§ Item coordinate data:
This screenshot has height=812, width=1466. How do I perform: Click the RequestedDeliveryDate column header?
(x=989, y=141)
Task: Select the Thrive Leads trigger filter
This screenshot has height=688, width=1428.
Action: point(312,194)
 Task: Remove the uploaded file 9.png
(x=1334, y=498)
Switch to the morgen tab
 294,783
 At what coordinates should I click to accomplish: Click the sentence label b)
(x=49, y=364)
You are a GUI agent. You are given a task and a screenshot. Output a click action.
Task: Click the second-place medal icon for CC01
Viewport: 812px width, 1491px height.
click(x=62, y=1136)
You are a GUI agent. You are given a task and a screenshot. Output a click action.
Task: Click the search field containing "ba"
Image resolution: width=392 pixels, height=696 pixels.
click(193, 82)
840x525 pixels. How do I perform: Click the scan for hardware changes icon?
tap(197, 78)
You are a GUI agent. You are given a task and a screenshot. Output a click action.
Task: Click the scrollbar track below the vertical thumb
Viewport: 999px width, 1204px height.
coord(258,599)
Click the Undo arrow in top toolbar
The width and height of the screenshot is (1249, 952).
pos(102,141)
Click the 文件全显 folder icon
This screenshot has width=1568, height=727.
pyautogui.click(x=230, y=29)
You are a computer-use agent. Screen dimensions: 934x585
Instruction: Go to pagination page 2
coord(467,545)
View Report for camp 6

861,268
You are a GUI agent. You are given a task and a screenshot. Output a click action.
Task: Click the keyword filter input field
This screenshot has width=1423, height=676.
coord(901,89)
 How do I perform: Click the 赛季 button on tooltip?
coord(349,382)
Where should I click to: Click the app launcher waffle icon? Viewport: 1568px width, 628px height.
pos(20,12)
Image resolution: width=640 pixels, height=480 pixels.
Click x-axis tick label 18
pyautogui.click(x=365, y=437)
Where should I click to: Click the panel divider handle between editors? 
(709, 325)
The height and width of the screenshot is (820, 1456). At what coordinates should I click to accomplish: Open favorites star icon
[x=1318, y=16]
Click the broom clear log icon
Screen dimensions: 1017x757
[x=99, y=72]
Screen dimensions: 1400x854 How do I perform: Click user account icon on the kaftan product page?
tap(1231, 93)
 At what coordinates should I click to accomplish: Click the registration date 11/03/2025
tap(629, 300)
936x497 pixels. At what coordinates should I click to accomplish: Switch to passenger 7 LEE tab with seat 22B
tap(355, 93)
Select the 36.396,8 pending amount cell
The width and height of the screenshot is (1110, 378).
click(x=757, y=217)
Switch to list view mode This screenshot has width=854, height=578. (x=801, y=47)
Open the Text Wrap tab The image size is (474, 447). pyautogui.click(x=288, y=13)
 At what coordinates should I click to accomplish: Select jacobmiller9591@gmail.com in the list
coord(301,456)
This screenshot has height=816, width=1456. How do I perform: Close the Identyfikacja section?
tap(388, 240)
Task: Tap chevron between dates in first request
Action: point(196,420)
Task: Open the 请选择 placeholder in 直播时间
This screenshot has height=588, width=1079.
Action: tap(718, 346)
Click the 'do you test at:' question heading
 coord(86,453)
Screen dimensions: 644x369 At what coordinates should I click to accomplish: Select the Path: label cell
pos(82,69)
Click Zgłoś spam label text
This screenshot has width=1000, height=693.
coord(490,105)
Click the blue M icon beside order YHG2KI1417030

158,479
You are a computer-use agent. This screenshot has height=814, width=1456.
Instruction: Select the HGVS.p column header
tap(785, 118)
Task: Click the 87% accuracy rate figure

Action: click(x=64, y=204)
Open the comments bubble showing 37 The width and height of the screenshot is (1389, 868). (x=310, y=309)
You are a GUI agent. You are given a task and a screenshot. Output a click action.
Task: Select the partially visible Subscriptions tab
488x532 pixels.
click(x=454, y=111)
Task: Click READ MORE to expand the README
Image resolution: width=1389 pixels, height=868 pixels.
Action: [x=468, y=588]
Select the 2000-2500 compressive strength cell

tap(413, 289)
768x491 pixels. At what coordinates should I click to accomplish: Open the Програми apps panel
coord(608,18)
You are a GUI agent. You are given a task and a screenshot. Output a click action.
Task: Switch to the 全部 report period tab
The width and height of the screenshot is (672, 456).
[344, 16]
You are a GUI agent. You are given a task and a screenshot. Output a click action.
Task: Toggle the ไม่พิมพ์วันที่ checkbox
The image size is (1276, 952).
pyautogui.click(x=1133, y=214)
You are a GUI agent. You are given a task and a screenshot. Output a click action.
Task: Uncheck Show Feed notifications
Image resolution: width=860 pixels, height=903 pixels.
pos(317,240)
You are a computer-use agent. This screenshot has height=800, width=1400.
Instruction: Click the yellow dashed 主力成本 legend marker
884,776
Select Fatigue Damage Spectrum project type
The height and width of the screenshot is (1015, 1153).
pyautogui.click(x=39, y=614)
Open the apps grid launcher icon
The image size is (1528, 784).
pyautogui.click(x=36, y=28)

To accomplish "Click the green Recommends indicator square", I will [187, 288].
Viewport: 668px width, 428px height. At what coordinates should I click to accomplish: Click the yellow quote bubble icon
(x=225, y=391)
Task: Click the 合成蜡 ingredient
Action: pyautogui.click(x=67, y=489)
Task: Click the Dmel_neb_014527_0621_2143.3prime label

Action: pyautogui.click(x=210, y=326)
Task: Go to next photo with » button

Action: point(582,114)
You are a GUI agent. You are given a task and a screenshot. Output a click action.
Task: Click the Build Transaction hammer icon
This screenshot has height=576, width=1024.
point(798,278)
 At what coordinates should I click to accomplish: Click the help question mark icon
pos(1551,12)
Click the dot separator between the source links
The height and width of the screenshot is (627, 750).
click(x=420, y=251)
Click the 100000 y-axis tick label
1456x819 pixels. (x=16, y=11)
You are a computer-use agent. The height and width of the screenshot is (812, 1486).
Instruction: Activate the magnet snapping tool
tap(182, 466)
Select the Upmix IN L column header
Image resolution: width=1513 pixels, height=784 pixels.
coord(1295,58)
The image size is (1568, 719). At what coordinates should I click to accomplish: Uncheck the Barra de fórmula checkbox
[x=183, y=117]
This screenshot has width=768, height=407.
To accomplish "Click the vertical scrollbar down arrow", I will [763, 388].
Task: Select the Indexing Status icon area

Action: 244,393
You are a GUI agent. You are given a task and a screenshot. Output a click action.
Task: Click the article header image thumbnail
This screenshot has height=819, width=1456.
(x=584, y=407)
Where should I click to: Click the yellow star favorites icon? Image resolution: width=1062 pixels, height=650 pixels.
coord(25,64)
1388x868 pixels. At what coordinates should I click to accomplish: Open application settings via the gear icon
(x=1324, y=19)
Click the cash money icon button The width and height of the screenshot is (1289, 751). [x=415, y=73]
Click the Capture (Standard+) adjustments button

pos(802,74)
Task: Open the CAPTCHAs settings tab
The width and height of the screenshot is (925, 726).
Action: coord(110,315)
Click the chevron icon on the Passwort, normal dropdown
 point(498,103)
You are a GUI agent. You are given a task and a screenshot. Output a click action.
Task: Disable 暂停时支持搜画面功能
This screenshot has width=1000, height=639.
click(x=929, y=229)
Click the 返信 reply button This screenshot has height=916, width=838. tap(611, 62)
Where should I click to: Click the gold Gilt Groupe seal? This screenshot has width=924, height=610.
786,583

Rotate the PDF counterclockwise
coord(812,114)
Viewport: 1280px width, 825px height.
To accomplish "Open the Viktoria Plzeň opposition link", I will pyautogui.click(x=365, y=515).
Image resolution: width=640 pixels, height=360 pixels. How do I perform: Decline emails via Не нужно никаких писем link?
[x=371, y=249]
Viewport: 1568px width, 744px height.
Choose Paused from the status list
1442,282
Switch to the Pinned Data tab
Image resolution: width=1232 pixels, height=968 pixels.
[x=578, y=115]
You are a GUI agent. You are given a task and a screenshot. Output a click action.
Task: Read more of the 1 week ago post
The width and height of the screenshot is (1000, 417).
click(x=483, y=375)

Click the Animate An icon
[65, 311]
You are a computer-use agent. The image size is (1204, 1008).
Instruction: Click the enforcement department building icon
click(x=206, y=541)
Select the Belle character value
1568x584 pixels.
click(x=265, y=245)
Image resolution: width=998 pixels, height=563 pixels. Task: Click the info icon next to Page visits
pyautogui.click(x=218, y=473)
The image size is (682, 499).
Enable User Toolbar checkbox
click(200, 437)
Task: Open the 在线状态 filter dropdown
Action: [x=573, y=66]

§ THE PROBLEM: Please duplicate the entries from the line containing "Rotate the PDF counterclockwise" up to and including the line containing "click(x=483, y=375)".

§ THE ANSWER:
Rotate the PDF counterclockwise
coord(812,114)
Viewport: 1280px width, 825px height.
To accomplish "Open the Viktoria Plzeň opposition link", I will pyautogui.click(x=365, y=515).
Image resolution: width=640 pixels, height=360 pixels. How do I perform: Decline emails via Не нужно никаких писем link?
[x=371, y=249]
Viewport: 1568px width, 744px height.
Choose Paused from the status list
1442,282
Switch to the Pinned Data tab
Image resolution: width=1232 pixels, height=968 pixels.
[x=578, y=115]
You are a GUI agent. You are given a task and a screenshot. Output a click action.
Task: Read more of the 1 week ago post
The width and height of the screenshot is (1000, 417).
click(x=483, y=375)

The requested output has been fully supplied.